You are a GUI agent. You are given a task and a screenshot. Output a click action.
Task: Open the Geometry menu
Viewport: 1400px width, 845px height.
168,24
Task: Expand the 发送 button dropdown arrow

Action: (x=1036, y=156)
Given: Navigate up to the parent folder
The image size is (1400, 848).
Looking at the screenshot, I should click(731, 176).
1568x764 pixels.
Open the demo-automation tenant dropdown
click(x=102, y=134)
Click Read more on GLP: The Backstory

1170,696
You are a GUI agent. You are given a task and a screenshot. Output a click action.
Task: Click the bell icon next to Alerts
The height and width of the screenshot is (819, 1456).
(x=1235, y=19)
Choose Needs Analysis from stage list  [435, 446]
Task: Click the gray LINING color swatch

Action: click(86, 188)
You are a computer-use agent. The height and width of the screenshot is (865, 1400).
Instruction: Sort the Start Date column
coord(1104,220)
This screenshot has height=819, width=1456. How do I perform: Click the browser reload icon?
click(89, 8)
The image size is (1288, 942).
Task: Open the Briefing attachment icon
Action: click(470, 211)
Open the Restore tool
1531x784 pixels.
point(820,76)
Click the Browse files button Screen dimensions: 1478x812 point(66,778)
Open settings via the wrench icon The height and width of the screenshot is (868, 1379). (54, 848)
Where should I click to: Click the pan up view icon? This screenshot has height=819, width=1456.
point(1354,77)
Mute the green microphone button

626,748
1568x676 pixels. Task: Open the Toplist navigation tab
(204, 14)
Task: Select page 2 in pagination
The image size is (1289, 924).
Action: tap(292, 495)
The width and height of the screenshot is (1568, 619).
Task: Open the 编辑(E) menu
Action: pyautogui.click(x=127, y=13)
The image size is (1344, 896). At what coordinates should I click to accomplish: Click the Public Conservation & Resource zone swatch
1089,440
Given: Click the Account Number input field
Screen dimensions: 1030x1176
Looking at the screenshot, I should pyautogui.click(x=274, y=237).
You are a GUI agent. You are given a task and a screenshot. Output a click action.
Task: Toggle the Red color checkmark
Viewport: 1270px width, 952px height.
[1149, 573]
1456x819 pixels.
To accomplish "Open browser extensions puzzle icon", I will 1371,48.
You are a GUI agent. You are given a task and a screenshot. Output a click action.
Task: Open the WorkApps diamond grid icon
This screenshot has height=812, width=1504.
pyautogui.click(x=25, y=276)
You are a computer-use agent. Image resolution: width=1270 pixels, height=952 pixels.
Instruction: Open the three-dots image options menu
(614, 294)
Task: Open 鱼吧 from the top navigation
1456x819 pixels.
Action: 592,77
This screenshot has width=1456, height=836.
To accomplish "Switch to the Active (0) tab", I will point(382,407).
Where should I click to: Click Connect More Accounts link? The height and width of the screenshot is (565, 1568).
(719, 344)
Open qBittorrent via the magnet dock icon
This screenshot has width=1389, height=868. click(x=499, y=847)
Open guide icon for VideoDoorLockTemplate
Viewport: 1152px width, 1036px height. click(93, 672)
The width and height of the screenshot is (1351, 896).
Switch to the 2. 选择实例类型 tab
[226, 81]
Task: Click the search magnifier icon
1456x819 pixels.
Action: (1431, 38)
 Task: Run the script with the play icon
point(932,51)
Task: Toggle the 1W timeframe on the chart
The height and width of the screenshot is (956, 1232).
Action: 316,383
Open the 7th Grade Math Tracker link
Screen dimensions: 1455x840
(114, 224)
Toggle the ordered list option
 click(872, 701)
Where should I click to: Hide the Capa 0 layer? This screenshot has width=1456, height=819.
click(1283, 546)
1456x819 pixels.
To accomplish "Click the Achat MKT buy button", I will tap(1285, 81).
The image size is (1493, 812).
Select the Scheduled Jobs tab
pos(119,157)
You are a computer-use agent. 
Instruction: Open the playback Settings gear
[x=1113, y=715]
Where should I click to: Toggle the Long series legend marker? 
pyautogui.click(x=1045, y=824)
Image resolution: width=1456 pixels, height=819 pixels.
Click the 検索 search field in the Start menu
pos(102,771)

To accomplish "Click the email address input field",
#####
### ASSIGNMENT
Please return the records above in their exact form.

### TASK ANSWER
You are a GUI agent. You are given a task and a screenshot. Output a click action.
Task: Open the Geometry menu
Viewport: 1400px width, 845px height.
168,24
Task: Expand the 发送 button dropdown arrow

Action: (x=1036, y=156)
Given: Navigate up to the parent folder
The image size is (1400, 848).
Looking at the screenshot, I should click(731, 176).
1568x764 pixels.
Open the demo-automation tenant dropdown
click(x=102, y=134)
Click Read more on GLP: The Backstory

1170,696
You are a GUI agent. You are given a task and a screenshot. Output a click action.
Task: Click the bell icon next to Alerts
The height and width of the screenshot is (819, 1456).
(x=1235, y=19)
Choose Needs Analysis from stage list  [435, 446]
Task: Click the gray LINING color swatch

Action: click(86, 188)
You are a computer-use agent. The height and width of the screenshot is (865, 1400).
Instruction: Sort the Start Date column
coord(1104,220)
This screenshot has height=819, width=1456. How do I perform: Click the browser reload icon?
click(89, 8)
The image size is (1288, 942).
Task: Open the Briefing attachment icon
Action: click(470, 211)
Open the Restore tool
1531x784 pixels.
point(820,76)
Click the Browse files button Screen dimensions: 1478x812 point(66,778)
Open settings via the wrench icon The height and width of the screenshot is (868, 1379). (54, 848)
Where should I click to: Click the pan up view icon? This screenshot has height=819, width=1456.
point(1354,77)
Mute the green microphone button

626,748
1568x676 pixels. Task: Open the Toplist navigation tab
(204, 14)
Task: Select page 2 in pagination
The image size is (1289, 924).
Action: tap(292, 495)
The width and height of the screenshot is (1568, 619).
Task: Open the 编辑(E) menu
Action: pyautogui.click(x=127, y=13)
The image size is (1344, 896). At what coordinates should I click to accomplish: Click the Public Conservation & Resource zone swatch
1089,440
Given: Click the Account Number input field
Screen dimensions: 1030x1176
Looking at the screenshot, I should pyautogui.click(x=274, y=237).
You are a GUI agent. You are given a task and a screenshot. Output a click action.
Task: Toggle the Red color checkmark
Viewport: 1270px width, 952px height.
[1149, 573]
1456x819 pixels.
To accomplish "Open browser extensions puzzle icon", I will 1371,48.
You are a GUI agent. You are given a task and a screenshot. Output a click action.
Task: Open the WorkApps diamond grid icon
This screenshot has height=812, width=1504.
pyautogui.click(x=25, y=276)
You are a computer-use agent. Image resolution: width=1270 pixels, height=952 pixels.
Instruction: Open the three-dots image options menu
(614, 294)
Task: Open 鱼吧 from the top navigation
1456x819 pixels.
Action: 592,77
This screenshot has width=1456, height=836.
To accomplish "Switch to the Active (0) tab", I will point(382,407).
Where should I click to: Click Connect More Accounts link? The height and width of the screenshot is (565, 1568).
(719, 344)
Open qBittorrent via the magnet dock icon
This screenshot has width=1389, height=868. click(x=499, y=847)
Open guide icon for VideoDoorLockTemplate
Viewport: 1152px width, 1036px height. click(93, 672)
The width and height of the screenshot is (1351, 896).
Switch to the 2. 选择实例类型 tab
[226, 81]
Task: Click the search magnifier icon
1456x819 pixels.
Action: (1431, 38)
 Task: Run the script with the play icon
point(932,51)
Task: Toggle the 1W timeframe on the chart
The height and width of the screenshot is (956, 1232).
Action: 316,383
Open the 7th Grade Math Tracker link
Screen dimensions: 1455x840
(114, 224)
Toggle the ordered list option
 click(872, 701)
Where should I click to: Hide the Capa 0 layer? This screenshot has width=1456, height=819.
click(1283, 546)
1456x819 pixels.
To accomplish "Click the Achat MKT buy button", I will tap(1285, 81).
The image size is (1493, 812).
Select the Scheduled Jobs tab
pos(119,157)
You are a computer-use agent. 
Instruction: Open the playback Settings gear
[x=1113, y=715]
Where should I click to: Toggle the Long series legend marker? 
pyautogui.click(x=1045, y=824)
Image resolution: width=1456 pixels, height=819 pixels.
Click the 検索 search field in the Start menu
pos(102,771)

To accomplish "Click the email address input field",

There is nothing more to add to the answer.